Convert everything in the listing below, from the line containing "Viewport: 959px width, 596px" down to the line containing "will (x=974, y=231).", with both of those lines included, into a JSON list of strings. Use one string per line and leave out any blank lines.

(Item-finding records)
════════════════════
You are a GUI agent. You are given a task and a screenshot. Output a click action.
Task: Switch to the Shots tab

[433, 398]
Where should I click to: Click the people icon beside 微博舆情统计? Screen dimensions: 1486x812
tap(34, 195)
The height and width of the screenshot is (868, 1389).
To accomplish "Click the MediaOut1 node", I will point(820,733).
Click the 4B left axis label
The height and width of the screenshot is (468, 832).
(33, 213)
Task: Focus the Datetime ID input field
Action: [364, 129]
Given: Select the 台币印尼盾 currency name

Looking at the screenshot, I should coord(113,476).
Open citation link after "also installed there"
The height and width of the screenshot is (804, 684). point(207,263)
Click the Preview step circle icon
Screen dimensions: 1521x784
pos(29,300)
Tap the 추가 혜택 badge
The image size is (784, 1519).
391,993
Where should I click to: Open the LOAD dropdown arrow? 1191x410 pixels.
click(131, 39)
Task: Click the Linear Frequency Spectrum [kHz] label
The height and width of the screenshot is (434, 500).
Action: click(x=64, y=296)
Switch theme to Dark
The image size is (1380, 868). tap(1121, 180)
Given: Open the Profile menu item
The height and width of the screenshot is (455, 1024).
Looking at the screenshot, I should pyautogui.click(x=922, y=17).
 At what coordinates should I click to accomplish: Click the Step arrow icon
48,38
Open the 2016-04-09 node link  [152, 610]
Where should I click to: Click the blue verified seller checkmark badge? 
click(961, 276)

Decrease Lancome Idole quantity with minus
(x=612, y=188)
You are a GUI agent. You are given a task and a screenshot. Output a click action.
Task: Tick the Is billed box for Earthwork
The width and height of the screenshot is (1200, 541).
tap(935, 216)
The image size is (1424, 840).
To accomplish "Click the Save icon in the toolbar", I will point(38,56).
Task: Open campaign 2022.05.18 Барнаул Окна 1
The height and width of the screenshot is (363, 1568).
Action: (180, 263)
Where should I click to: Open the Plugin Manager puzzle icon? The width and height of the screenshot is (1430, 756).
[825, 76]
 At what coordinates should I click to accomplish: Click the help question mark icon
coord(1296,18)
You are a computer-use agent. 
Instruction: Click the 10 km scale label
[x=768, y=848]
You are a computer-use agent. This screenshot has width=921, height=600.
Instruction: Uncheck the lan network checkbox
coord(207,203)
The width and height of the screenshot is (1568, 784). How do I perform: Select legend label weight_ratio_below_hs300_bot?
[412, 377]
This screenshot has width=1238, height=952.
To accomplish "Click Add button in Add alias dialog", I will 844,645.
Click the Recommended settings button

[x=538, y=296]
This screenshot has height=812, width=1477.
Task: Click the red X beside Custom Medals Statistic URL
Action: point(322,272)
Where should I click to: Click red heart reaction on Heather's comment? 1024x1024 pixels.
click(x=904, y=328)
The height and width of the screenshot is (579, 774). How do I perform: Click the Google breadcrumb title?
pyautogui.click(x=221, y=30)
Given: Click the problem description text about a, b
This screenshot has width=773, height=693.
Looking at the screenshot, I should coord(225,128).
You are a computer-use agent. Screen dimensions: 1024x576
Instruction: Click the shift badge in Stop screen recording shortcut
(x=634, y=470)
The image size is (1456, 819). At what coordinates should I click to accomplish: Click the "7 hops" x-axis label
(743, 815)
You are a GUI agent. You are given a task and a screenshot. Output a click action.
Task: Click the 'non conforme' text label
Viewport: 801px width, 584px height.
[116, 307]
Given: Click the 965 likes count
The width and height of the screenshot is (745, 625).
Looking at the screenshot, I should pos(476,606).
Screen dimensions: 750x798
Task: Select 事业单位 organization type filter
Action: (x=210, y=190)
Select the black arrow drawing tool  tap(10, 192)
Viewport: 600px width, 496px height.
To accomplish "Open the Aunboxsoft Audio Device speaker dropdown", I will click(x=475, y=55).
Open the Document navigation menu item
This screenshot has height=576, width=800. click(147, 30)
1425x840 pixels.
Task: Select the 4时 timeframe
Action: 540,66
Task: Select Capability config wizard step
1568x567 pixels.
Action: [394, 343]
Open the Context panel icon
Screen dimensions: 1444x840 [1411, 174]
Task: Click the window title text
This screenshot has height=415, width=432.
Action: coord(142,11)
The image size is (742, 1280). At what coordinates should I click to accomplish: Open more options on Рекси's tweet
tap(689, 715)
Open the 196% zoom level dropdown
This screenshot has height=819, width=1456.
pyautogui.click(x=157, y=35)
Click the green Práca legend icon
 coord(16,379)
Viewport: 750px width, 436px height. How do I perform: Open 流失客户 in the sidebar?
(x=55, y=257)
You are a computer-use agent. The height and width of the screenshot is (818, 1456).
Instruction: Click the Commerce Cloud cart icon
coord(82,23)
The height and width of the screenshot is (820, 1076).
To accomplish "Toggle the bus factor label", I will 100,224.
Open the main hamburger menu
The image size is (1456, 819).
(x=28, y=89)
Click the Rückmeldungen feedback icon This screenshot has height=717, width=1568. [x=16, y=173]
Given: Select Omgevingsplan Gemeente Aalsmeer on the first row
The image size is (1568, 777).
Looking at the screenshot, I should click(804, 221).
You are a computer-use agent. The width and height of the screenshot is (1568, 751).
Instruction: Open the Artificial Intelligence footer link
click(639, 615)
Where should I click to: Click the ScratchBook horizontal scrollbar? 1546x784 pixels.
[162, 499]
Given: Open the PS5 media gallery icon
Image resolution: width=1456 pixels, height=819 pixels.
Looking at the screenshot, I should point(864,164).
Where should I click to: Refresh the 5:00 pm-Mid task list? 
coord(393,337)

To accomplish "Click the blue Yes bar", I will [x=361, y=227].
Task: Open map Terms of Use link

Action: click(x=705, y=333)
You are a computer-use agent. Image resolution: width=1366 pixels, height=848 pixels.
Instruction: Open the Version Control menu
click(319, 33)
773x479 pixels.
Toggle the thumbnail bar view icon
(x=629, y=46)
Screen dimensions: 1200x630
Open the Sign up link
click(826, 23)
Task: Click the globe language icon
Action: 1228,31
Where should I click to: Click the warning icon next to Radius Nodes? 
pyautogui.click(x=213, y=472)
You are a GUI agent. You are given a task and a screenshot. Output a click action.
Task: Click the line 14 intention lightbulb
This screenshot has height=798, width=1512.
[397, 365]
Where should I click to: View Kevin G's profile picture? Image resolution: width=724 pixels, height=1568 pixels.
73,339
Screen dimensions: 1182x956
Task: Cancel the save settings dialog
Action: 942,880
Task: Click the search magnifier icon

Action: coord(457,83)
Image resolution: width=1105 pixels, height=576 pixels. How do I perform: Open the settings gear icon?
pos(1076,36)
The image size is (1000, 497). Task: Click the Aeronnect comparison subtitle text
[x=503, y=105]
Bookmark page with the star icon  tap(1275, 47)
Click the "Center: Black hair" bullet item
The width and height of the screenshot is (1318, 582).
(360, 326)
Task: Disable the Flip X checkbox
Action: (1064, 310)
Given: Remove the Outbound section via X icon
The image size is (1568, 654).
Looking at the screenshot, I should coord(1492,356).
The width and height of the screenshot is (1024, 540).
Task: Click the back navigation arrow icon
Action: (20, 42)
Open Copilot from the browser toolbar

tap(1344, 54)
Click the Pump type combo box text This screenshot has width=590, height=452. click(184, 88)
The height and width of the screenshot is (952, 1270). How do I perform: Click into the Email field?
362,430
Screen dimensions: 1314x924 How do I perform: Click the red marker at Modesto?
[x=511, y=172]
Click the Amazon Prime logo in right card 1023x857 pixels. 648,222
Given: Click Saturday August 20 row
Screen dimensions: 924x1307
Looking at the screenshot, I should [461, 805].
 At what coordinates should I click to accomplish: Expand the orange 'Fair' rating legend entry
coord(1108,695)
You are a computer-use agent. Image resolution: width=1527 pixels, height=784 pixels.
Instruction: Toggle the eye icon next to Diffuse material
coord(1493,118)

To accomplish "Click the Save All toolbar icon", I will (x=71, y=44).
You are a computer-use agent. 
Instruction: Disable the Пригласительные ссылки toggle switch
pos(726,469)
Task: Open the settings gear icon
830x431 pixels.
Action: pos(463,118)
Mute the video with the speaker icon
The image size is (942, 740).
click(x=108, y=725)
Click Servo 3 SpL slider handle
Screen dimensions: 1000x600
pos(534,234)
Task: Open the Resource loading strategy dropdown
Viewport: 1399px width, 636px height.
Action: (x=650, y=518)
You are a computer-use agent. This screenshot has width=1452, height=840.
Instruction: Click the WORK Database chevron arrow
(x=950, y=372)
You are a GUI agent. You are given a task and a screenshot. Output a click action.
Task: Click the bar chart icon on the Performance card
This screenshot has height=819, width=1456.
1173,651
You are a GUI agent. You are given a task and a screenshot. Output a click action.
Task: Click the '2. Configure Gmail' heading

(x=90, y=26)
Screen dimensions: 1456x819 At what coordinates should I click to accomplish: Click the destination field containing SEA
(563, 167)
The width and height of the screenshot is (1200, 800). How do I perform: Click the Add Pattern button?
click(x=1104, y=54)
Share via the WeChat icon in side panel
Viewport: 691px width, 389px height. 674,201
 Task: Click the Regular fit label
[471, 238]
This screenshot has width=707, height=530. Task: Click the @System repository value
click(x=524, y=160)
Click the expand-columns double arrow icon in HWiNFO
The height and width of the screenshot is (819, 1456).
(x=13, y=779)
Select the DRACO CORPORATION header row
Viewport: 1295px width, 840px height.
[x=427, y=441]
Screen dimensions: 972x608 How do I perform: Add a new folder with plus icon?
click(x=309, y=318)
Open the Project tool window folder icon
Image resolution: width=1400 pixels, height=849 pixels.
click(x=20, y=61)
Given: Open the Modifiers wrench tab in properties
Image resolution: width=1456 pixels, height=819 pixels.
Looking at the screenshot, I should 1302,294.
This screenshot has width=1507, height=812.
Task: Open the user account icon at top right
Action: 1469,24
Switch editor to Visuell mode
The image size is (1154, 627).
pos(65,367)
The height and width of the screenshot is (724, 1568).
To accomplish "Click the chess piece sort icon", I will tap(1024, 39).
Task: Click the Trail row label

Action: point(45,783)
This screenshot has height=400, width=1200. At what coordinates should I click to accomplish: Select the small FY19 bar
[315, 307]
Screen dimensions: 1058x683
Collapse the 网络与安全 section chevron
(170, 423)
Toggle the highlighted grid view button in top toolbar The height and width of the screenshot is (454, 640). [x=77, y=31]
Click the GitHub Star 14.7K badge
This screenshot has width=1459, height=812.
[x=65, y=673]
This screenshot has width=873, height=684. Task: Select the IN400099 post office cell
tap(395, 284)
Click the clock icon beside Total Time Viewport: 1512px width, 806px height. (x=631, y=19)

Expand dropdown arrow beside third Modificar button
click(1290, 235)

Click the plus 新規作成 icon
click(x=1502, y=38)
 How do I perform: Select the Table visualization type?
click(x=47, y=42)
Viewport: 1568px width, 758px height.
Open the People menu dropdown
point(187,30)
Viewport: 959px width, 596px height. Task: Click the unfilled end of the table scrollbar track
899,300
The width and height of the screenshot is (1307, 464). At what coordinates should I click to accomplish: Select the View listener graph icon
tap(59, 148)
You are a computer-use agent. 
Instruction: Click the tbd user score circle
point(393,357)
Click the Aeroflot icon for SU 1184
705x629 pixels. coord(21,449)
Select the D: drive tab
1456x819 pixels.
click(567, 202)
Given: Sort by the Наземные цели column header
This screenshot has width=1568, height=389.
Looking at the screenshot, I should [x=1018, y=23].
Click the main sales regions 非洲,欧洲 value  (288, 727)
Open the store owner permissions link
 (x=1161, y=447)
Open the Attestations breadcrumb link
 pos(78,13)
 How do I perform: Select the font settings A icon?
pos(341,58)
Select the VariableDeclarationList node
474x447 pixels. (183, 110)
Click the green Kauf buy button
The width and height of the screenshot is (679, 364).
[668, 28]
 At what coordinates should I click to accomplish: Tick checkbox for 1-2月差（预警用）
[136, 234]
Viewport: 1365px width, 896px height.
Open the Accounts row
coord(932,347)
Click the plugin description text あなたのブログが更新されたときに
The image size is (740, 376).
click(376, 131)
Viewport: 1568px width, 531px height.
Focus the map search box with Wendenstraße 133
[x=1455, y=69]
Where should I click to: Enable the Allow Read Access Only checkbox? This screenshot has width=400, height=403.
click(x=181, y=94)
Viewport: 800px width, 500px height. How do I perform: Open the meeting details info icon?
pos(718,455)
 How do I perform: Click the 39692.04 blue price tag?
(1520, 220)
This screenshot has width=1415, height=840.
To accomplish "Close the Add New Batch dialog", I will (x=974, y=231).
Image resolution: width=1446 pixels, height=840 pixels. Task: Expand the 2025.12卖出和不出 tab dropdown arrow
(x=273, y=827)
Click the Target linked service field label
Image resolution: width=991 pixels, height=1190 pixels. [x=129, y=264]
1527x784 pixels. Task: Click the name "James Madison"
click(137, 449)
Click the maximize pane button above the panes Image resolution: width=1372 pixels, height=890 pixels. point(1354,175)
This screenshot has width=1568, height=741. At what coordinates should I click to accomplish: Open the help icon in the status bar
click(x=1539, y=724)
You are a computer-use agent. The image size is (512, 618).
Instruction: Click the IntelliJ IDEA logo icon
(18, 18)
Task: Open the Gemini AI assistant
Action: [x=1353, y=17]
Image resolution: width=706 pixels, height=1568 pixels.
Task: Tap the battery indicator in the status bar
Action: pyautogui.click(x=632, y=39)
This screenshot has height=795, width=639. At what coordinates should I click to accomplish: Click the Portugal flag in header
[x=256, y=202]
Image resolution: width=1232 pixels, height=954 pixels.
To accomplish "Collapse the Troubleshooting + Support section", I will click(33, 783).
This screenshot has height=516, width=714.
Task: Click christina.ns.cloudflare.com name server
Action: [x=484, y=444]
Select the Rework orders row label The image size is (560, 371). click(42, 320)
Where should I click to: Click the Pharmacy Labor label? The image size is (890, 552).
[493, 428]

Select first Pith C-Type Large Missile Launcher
════════════════════
#### Expected answer:
[
  "Viewport: 959px width, 596px height. Task: Click the unfilled end of the table scrollbar track",
  "899,300",
  "The width and height of the screenshot is (1307, 464). At what coordinates should I click to accomplish: Select the View listener graph icon",
  "tap(59, 148)",
  "You are a computer-use agent. ",
  "Instruction: Click the tbd user score circle",
  "point(393,357)",
  "Click the Aeroflot icon for SU 1184",
  "705x629 pixels. coord(21,449)",
  "Select the D: drive tab",
  "1456x819 pixels.",
  "click(567, 202)",
  "Given: Sort by the Наземные цели column header",
  "This screenshot has width=1568, height=389.",
  "Looking at the screenshot, I should [x=1018, y=23].",
  "Click the main sales regions 非洲,欧洲 value  (288, 727)",
  "Open the store owner permissions link",
  " (x=1161, y=447)",
  "Open the Attestations breadcrumb link",
  " pos(78,13)",
  " How do I perform: Select the font settings A icon?",
  "pos(341,58)",
  "Select the VariableDeclarationList node",
  "474x447 pixels. (183, 110)",
  "Click the green Kauf buy button",
  "The width and height of the screenshot is (679, 364).",
  "[668, 28]",
  " At what coordinates should I click to accomplish: Tick checkbox for 1-2月差（预警用）",
  "[136, 234]",
  "Viewport: 1365px width, 896px height.",
  "Open the Accounts row",
  "coord(932,347)",
  "Click the plugin description text あなたのブログが更新されたときに",
  "The image size is (740, 376).",
  "click(376, 131)",
  "Viewport: 1568px width, 531px height.",
  "Focus the map search box with Wendenstraße 133",
  "[x=1455, y=69]",
  "Where should I click to: Enable the Allow Read Access Only checkbox? This screenshot has width=400, height=403.",
  "click(x=181, y=94)",
  "Viewport: 800px width, 500px height. How do I perform: Open the meeting details info icon?",
  "pos(718,455)",
  " How do I perform: Click the 39692.04 blue price tag?",
  "(1520, 220)",
  "This screenshot has width=1415, height=840.",
  "To accomplish \"Close the Add New Batch dialog\", I will (x=974, y=231)."
]